Ce que ça nous dit sur l’évolution humaine
Au-delà de la migration hors d’Afrique, ces travaux éclairent aussi l’histoire plus vaste du genre Homo. Les Néandertaliens, les Dénisoviens ou encore Homo erectus, qui ont eux aussi quitté l’Afrique bien avant Homo sapiens, ont probablement dû eux aussi élargir leur gamme écologique pour survivre. Mais contrairement à nous, ils n’ont pas acquis le même degré de flexibilité — ce qui pourrait expliquer pourquoi nous sommes les seuls à avoir conquis chaque recoin du globe.
Pourquoi maintenant ?
Reste une grande question : pourquoi cette bascule écologique a-t-elle eu lieu il y a environ 70 000 ans ?

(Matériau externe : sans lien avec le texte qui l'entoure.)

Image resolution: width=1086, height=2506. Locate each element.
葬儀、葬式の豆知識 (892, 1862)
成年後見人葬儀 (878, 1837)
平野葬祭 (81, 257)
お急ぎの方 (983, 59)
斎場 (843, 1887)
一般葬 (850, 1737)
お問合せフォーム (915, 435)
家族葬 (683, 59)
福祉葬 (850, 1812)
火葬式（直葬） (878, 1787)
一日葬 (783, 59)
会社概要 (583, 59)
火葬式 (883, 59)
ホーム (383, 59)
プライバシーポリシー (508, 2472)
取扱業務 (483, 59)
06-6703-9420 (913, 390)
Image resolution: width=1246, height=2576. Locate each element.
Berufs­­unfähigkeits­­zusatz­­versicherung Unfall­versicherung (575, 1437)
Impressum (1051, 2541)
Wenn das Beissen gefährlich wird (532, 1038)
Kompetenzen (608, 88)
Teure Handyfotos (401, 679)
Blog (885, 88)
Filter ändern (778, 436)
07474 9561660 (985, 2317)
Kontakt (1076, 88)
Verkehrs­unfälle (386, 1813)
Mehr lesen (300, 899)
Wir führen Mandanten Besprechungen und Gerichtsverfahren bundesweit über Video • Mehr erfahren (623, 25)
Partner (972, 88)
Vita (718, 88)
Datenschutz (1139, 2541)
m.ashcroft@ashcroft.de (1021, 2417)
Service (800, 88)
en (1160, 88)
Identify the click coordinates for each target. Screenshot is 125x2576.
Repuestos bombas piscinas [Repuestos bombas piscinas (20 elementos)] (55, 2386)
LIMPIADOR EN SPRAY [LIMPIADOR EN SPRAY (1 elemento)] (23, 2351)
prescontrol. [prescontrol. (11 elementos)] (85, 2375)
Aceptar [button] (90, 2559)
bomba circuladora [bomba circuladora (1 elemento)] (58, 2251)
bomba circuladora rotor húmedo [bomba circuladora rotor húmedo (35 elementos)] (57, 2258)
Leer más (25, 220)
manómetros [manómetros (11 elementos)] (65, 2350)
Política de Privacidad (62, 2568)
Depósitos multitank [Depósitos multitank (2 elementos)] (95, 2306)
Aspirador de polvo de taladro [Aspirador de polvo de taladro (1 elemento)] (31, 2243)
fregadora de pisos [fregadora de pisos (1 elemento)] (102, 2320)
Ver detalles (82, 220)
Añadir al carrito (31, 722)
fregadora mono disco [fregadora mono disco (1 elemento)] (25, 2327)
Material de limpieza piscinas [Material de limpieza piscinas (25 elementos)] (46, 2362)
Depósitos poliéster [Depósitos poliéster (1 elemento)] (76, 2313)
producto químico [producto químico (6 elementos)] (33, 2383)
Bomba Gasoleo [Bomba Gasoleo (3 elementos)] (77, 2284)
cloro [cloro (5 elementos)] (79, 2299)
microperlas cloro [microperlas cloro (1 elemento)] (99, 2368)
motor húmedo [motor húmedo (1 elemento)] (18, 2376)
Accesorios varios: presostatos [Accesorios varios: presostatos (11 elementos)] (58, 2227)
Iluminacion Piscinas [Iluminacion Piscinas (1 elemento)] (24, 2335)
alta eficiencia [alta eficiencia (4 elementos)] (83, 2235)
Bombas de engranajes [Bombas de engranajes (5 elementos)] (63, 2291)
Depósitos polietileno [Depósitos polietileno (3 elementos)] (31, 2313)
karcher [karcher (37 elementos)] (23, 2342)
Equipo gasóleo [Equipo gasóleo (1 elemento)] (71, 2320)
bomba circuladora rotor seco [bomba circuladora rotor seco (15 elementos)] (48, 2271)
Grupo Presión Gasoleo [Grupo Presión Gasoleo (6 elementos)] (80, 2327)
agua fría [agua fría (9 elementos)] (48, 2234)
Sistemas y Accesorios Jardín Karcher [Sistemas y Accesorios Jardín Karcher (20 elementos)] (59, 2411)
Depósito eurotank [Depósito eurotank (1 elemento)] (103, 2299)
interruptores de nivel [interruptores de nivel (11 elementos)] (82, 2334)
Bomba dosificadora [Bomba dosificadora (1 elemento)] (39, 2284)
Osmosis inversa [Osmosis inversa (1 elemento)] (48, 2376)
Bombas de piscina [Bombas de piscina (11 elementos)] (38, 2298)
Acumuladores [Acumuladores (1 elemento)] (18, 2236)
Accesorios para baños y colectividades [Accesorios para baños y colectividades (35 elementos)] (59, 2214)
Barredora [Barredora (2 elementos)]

L’étude ne fournit pas de réponse définitive, mais Eleanor Scerri, archéologue évolutionniste à l’Institut Max Planck, avance une hypothèse : la pression environnementale. Les habitats dans lesquels vivaient les humains en Afrique auraient commencé à se réduire, obligeant nos ancêtres à explorer de nouveaux milieux, parfois plus hostiles. Une situation où la nécessité aurait été mère de l’adaptation.
Homo sapiens : l’explorateur né
Ce que cette étude met en lumière, c’est que notre capacité à nous adapter à n’importe quel environnement est l’un des traits les plus marquants de notre espèce. Une flexibilité qui ne résulte pas seulement de nos gènes, mais de notre culture, de notre curiosité et de notre besoin d’aller toujours plus loin.
Et si la grande migration hors d’Afrique a été un succès, c’est sans doute parce que, bien avant cela, nous étions déjà en train d’apprendre à apprivoiser le monde.